Seems that the good folks at Dominion Gas down in Richmond, VA are putting in a new LNG tank in their storage farm. They were kind enough to publish some numbers. Tank size is 2.8 billion cubic feet of gas. LNG is about 1000 BTU per cubic foot, so we are talking 2.8 trillion BTU in the tank.
OK fine. Just for argument's sake...how many BTU in a nuclear bomb? Well, the bomb we dropped on Hiroshima was 14 kilotons. Did a good job of wiping out the city. A kiloton is 4.2 trillion joules. What do joules have to do with BTU? Well, they measure the same thing, heat...so we can convert between them. 4.2 trillion joules is about 4.2 billion BTU. So the 14 kiloton Hiroshima bomb was 59 billion BTU.
So where does that get us? The amount of energy in the LNG tank is 50 times the energy in the bomb we dropped on Hiroshima.
And the Feds want to put that tank in my backyard.
But I don't really care about all that stuff. Let the gas prices soar. Who cares? Bound to get a lot of the SUV's off the road. I mean, sitting here in the Mini. Surrounded by gargantuan hunks of stamped steel. Is it an H3? or a Yukon? At least the Ford Valdez is history. You really wonder...how are the brakes on the two and one half tons of angry Cummins-powered F450 riding the rear bumper? What's the last thing a Mini driver sees before being rear-ended by a Chevy Suburban?
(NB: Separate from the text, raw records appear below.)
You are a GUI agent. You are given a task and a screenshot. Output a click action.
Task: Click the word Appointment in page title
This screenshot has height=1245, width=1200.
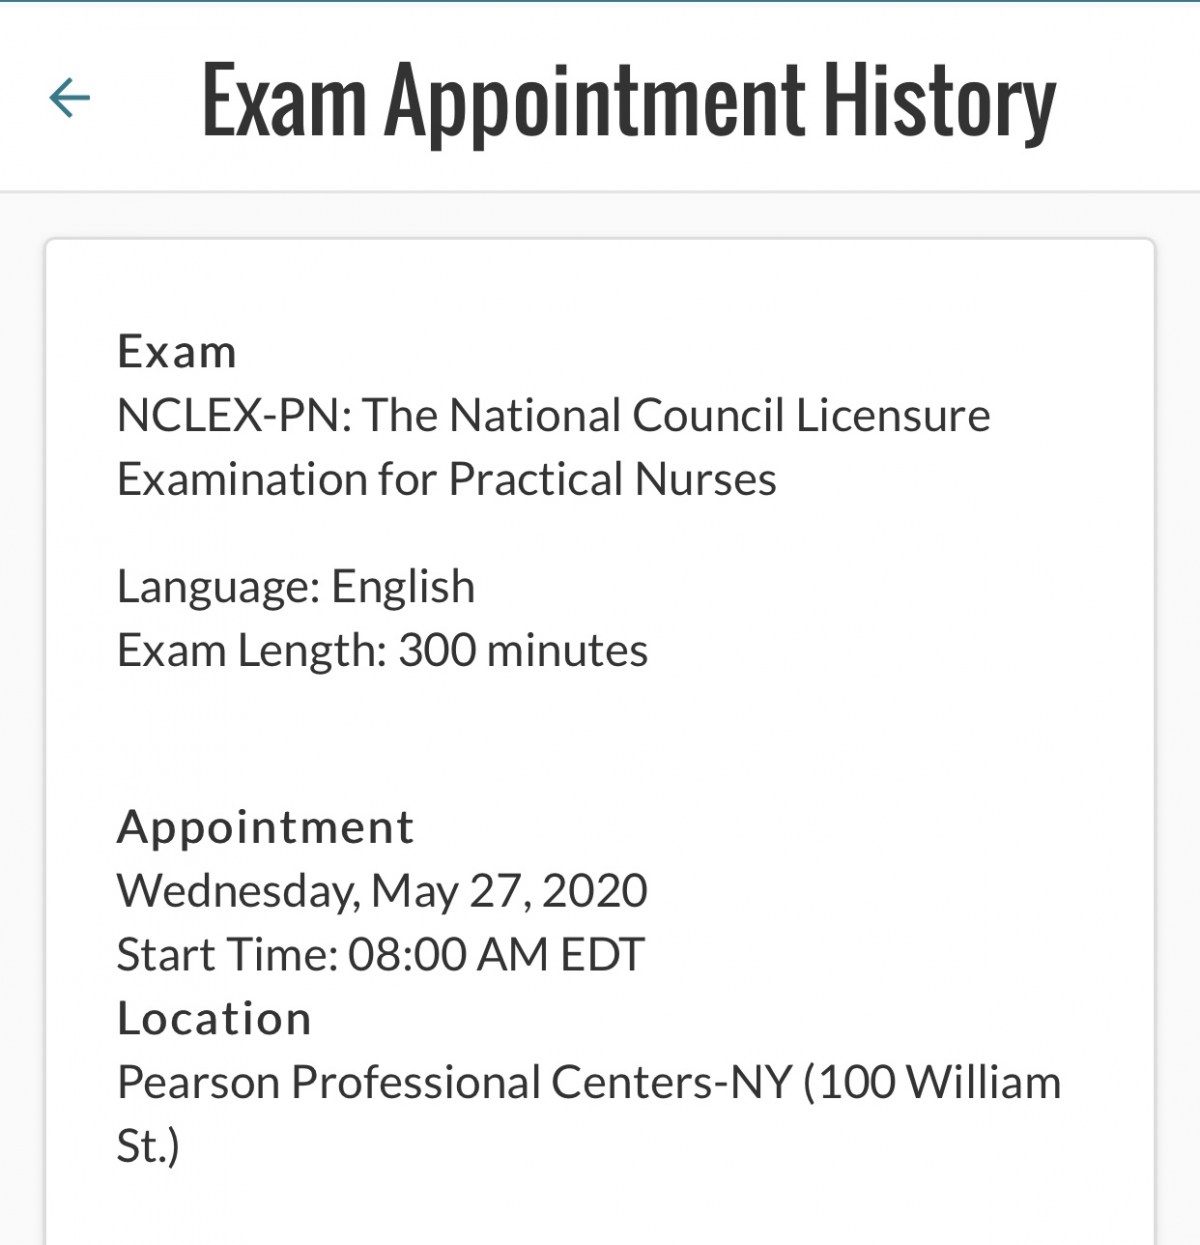point(595,101)
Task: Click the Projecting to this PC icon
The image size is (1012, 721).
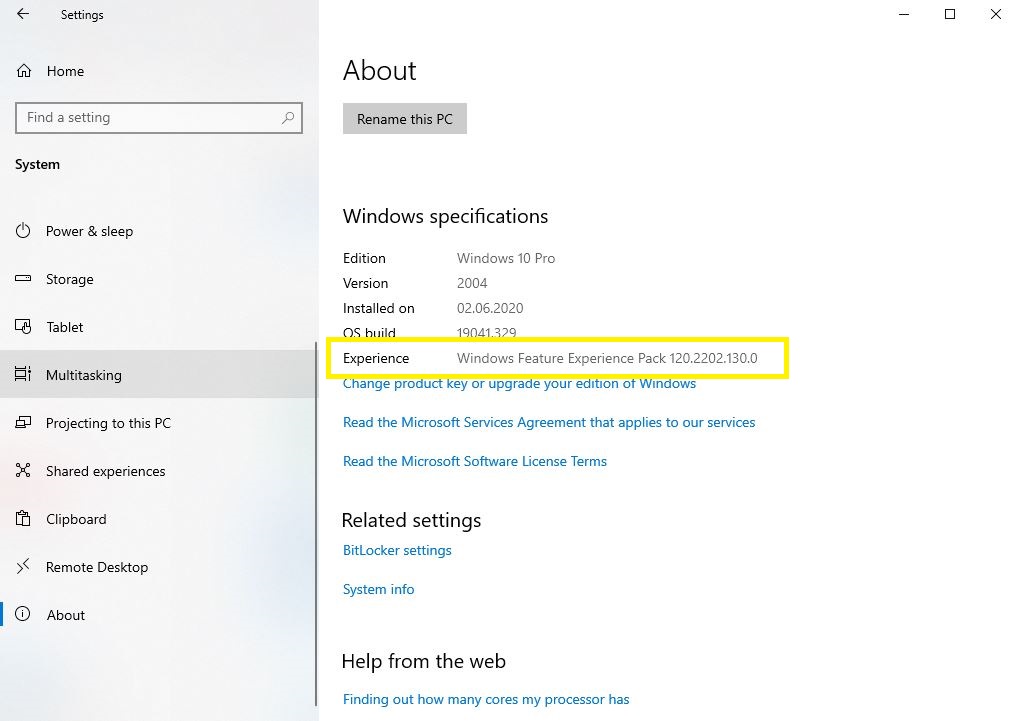Action: click(x=23, y=423)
His butt.
ramblingRant 06/26/2005 But if you're in LA. Forget it. 45 minutes to work by car, 90 minutes to work by Blue Line and Green (or is it Red) Line. Does that make any sense? Of course not. When the freeways of LA got built, neighborhoods and commuting patterns sprung up alongside. Did the johnny-come-lately subways follow the freeways? Of course not. Go figure.
Just getting started here with respect to the blog. Just got back from a trip to NYC. Lovely place, if the cockroaches don't get you the garbage will. But, why dwell on the negatives? Actually, the city works pretty well.Coming from LA, the city works damn well. Let's face it, the subway is actually useful. Want to go more than 10 blocks? Hop on.